The key to analytics is managing and utilizing data that has become an important part of production comparable or at par with any other organization asset. The healthcare industry is gathering information along with the rise of medical imaging technology (images), multimedia (video, audio), and the real-time device data to monitor patient vitals, etc. This will continue to fuel exponential growth in data in the foreseeable future. Social media is enabling communication between patients, providers, and communities (e.g. patients with similar medical conditions and providers with similar specialties). This is potentially becoming an important source for Big Data.

Big data in healthcare can be categorized on the following dimensions of scale:

  • Volume (large databases across healthcare ecosystem stakeholders)
  • Variety of information assets (structured, semi-structured, and unstructured)
  • Velocity of data creation and ingestion
  • Veracity complexity of data types, composition, formats, and rules

Some of the key datasets that exist within the healthcare ecosystem are:

  • Drug/ device research and development data (pharmaceutical/ device companies, contract research organizations, drug research organizations, etc.)
  • Healthcare provider clinical data (hospitals, physician practices, laboratories, etc.)
  • Healthcare payer claims data (government payers, private health plans, TPA, PBM, etc.)
  • Patient behavior and sentiment data (retail purchases, social networking sites, etc.)
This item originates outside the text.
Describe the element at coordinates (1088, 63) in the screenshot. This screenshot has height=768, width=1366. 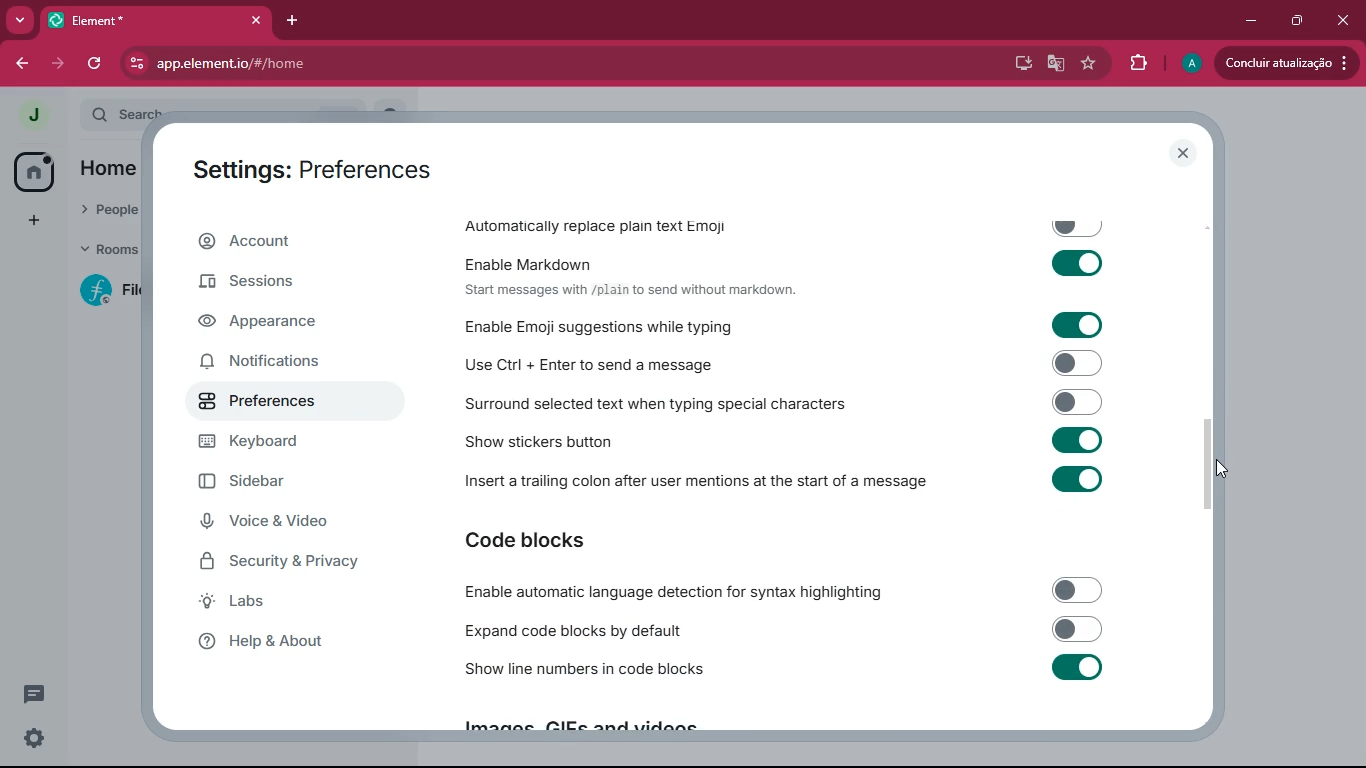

Some of the healthcare big data business cases that have seen tangible results are:

  • The move from ‘Cookbook Medicine’ to event-based medicine. It refers to the practice of applying the same sequence of tests to all patients who come into the emergency department with similar symptoms. This is efficient, but it is rarely effective. Detailed analysis of patient data helps caregivers take an evidence-based approach to medicine.
  • Understand patient hereditary genotype for effective disease management. By analyzing detailed imaging tests, and case histories, physicians were able to extrapolate the likely course of the disease’s progression.
  • Study the use of medications in very large populations to determine which drugs are most likely to effectively treat the patients’ medical conditions, and which are more likely to cause adverse events
  • Build applications that make EHR SMART
  • Fraud analytics with the power of using predictive modeling and business rules to score claims based on a number of known risk factors. This helps reduce the claims settlement time.
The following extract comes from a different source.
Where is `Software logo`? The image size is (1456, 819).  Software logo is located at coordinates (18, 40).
Big Data in healthcare is poised to change the ecosystem. While it is still early in the game, there are many ways by which Big Data is currently being leveraged to create value across healthcare. Huge amounts of diverse medical data has become accessible in various healthcare organizations (payers, providers, pharmaceuticals, and regulatory). In future, with newer models of analytics and more strategic data collaboration between healthcare organizations, patients could see reduced costs for better care and visibility to a variety of health care information, making them much more informed consumers.